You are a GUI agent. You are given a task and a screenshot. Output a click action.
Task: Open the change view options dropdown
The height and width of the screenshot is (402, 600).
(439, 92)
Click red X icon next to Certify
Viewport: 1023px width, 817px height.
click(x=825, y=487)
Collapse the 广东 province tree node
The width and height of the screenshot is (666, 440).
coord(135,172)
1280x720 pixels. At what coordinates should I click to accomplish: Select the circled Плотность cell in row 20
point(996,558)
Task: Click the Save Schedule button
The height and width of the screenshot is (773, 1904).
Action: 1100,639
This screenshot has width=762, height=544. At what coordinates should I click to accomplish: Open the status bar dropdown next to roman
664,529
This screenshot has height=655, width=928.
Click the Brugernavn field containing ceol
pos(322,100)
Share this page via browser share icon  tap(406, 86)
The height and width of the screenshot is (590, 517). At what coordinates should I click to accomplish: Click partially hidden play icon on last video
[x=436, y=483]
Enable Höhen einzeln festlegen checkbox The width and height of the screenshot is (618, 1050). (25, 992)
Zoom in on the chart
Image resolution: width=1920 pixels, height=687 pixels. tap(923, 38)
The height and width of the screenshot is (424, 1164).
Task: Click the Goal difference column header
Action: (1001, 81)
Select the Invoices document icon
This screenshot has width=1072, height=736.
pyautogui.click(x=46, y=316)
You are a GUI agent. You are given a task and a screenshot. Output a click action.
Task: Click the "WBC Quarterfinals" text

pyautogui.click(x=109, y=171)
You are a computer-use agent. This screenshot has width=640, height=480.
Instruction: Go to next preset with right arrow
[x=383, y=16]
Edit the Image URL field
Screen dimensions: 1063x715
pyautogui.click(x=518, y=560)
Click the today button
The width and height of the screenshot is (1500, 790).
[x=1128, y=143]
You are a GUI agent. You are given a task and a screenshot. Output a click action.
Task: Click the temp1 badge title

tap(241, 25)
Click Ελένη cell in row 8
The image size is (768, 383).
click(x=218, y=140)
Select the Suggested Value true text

^^^^^^^^^^^^^^^^

• [Activity]
Take the material above and print all of it exactly.

• [Response box]
You are a GUI agent. You are given a task and a screenshot. Output a click action.
Task: Open the change view options dropdown
The height and width of the screenshot is (402, 600).
(439, 92)
Click red X icon next to Certify
Viewport: 1023px width, 817px height.
click(x=825, y=487)
Collapse the 广东 province tree node
The width and height of the screenshot is (666, 440).
coord(135,172)
1280x720 pixels. At what coordinates should I click to accomplish: Select the circled Плотность cell in row 20
point(996,558)
Task: Click the Save Schedule button
The height and width of the screenshot is (773, 1904).
Action: 1100,639
This screenshot has width=762, height=544. At what coordinates should I click to accomplish: Open the status bar dropdown next to roman
664,529
This screenshot has height=655, width=928.
Click the Brugernavn field containing ceol
pos(322,100)
Share this page via browser share icon  tap(406, 86)
The height and width of the screenshot is (590, 517). At what coordinates should I click to accomplish: Click partially hidden play icon on last video
[x=436, y=483]
Enable Höhen einzeln festlegen checkbox The width and height of the screenshot is (618, 1050). (25, 992)
Zoom in on the chart
Image resolution: width=1920 pixels, height=687 pixels. tap(923, 38)
The height and width of the screenshot is (424, 1164).
Task: Click the Goal difference column header
Action: (1001, 81)
Select the Invoices document icon
This screenshot has width=1072, height=736.
pyautogui.click(x=46, y=316)
You are a GUI agent. You are given a task and a screenshot. Output a click action.
Task: Click the "WBC Quarterfinals" text

pyautogui.click(x=109, y=171)
You are a computer-use agent. This screenshot has width=640, height=480.
Instruction: Go to next preset with right arrow
[x=383, y=16]
Edit the Image URL field
Screen dimensions: 1063x715
pyautogui.click(x=518, y=560)
Click the today button
The width and height of the screenshot is (1500, 790).
[x=1128, y=143]
You are a GUI agent. You are given a task and a screenshot. Output a click action.
Task: Click the temp1 badge title

tap(241, 25)
Click Ελένη cell in row 8
The image size is (768, 383).
click(x=218, y=140)
Select the Suggested Value true text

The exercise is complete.